In the very first chapter, Atkinson introduces the idea that this is a differently constructed novel: in 1930, a young English girl enters a café in Germany and attempts to shoot Hitler. Then, in the next wintry chapters, each dated 11th February 1910, we find three alternative versions of the birth of a baby girl, Ursula, including as a stillbirth. So the book continues.
All through this novel, Atkinson offers alternative versions of the Ursula who survived. We see her through family childhood, during girlhood, as a young woman and wife and aunt, as an early professional career woman, as a firewatcher in the 1940’s - and on into her eventual retirement in the 60’s.
The “plot” of the novel loops back time and again, retelling and revising incidents, revealing different versions of Ursula’s life and the altered relationships between the characters. Often her stories end badly, with the refrain "Darkness fell".
I admit that, at the beginning, I noted down the dates and years used like chapter headings to get some hold on when we were, as well as where. The places and the people are strongly and clearly written. Atkinson writes some harsh and shocking scenes but never wallows in the awfulness.

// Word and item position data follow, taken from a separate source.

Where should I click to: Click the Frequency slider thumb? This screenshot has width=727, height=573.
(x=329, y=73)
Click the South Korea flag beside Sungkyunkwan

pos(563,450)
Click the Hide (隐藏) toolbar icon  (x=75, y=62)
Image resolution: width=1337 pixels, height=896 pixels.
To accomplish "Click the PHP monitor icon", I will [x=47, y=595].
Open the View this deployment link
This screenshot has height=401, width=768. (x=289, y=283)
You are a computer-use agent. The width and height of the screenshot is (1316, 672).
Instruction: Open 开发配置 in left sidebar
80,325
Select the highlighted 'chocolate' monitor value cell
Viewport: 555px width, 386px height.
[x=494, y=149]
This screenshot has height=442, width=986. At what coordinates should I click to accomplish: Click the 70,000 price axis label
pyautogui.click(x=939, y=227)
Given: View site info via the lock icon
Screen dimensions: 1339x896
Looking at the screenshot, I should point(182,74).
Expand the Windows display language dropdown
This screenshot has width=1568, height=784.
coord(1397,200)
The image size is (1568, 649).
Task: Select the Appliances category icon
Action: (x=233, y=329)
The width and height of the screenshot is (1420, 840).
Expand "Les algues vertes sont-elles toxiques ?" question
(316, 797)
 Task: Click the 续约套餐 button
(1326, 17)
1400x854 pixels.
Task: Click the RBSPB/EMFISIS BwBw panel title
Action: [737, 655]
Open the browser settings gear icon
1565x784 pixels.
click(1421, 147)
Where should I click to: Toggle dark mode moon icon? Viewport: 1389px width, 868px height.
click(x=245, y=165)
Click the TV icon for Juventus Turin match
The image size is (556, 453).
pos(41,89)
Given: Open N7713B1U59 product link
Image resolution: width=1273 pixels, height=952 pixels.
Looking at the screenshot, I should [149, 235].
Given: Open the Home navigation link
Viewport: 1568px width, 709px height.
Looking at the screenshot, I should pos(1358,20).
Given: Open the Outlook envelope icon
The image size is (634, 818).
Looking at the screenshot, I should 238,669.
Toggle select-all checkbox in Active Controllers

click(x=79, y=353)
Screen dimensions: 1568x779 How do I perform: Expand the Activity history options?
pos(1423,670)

The book has moments of quiet humour. I enjoyed the way that Maurice, the older brother, is continually an unpleasant character, and the times when already known characters such as Renee, reappear as strangers. Death is sometimes a surprise but rarely a dreadful experience for Ursula. There's a feeling of relief when, after another story “goes wrong”, the novel shifts and a younger Ursula appearing, with another chance of happiness.
The poignant sadness of one tale is balanced by hopeful moments in another. For example, Ursula's vindictive husband is not married on her second trip through time. Several themes re-appear, structuring the book: Atkinson writes of loneliness and deprivation; of innocence, ignorance and deceit; of childhood abuse, domestic violence and the brutality of war.
In all her alternative selves, Ursula remains a constant, brave and likeable character for the reader. The book gains pace through the reader’s curiosity. How will this current loop work out? What the next story will be? LIFE AFTER LIFE is a hard style of book to conclude: Atkinson offers variations of the ending, suggesting the differences between what happens and what you would want to happen - which is, I suppose, what fiction is all about.
You might be thinking, as I once did, that this book sounds a bit too bothersome to read among so many other things to do. All I can say is that LIFE AFTER LIFE works. The book is "believable" and, possibly against the odds, some of the moments stay with you. There should be hardback copies in your local library, if you don’t want to wait for the paperback - and it is available as a kindle e-book too.